---------- EXERCISE INPUT
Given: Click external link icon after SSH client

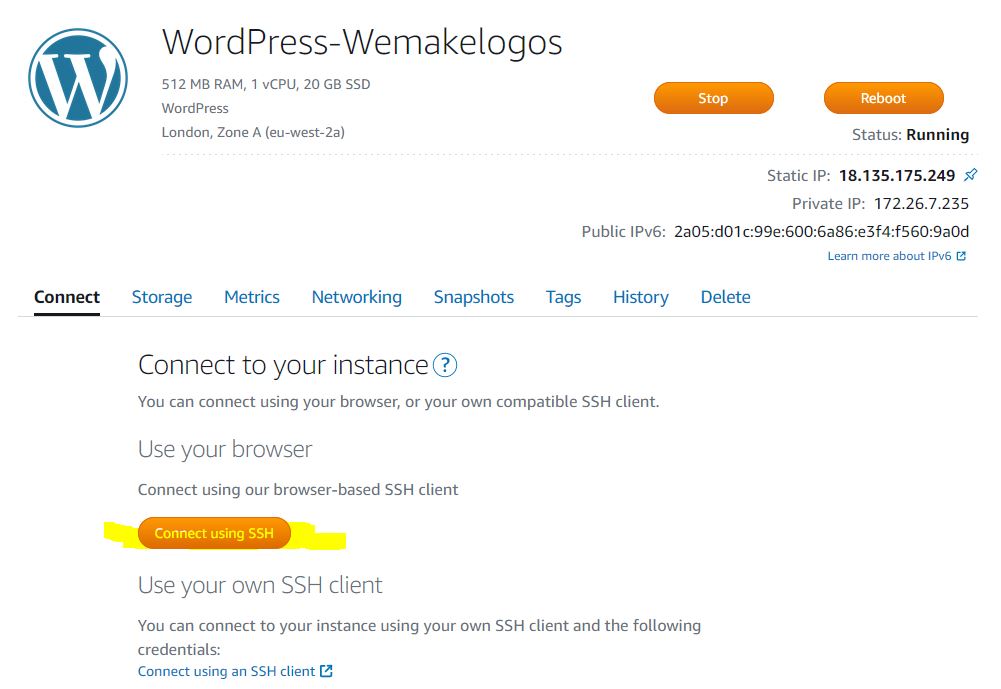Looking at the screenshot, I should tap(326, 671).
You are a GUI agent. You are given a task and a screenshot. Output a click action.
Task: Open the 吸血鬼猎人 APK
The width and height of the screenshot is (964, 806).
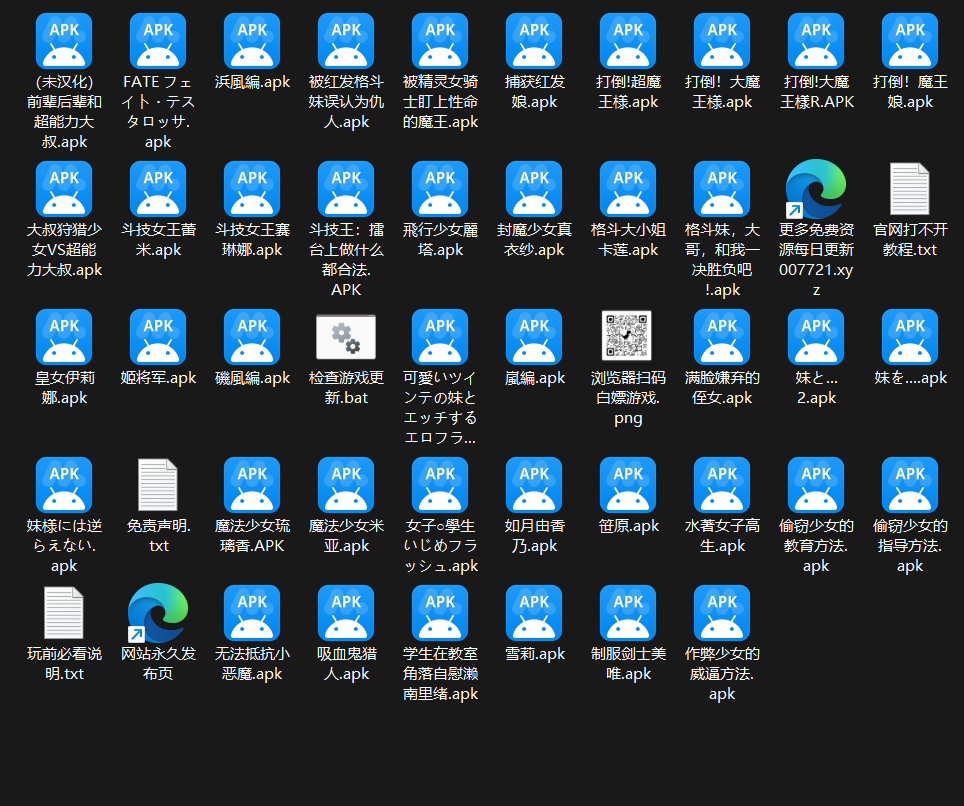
--------------------
---------- EXERCISE INPUT
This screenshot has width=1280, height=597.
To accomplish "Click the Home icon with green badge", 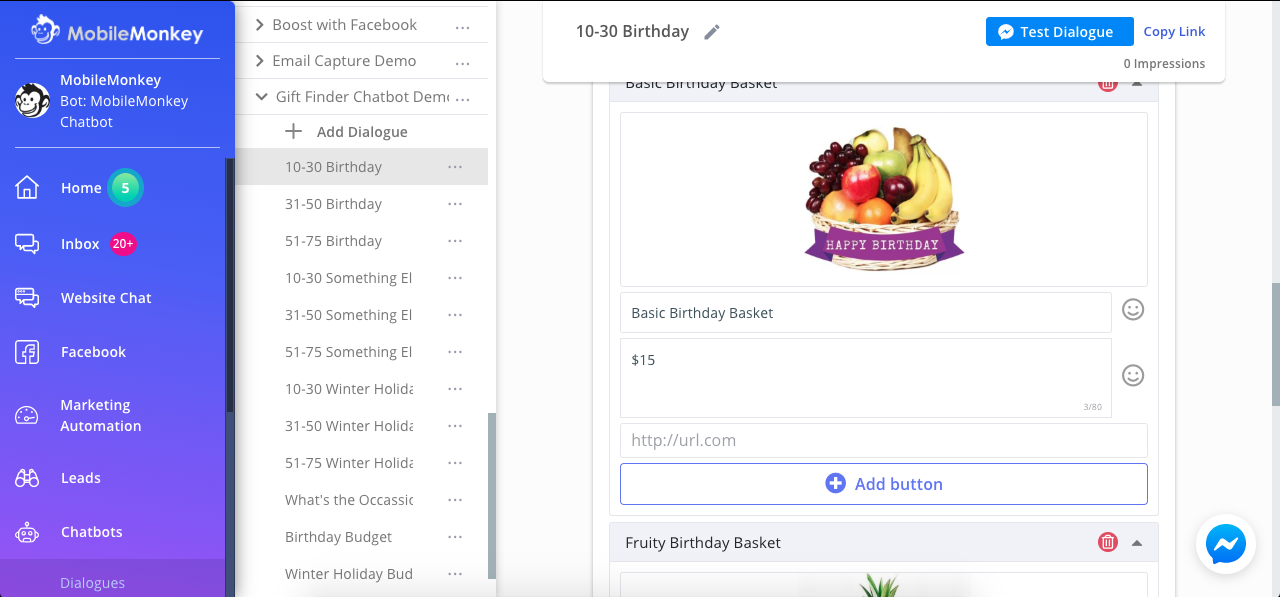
--------------------
● TASK INSTRUCTIONS:
Using the data above, return each line that includes the word "height".

● ANSWER TO THIS EXERCISE:
The width and height of the screenshot is (964, 806).
This screenshot has width=1280, height=597.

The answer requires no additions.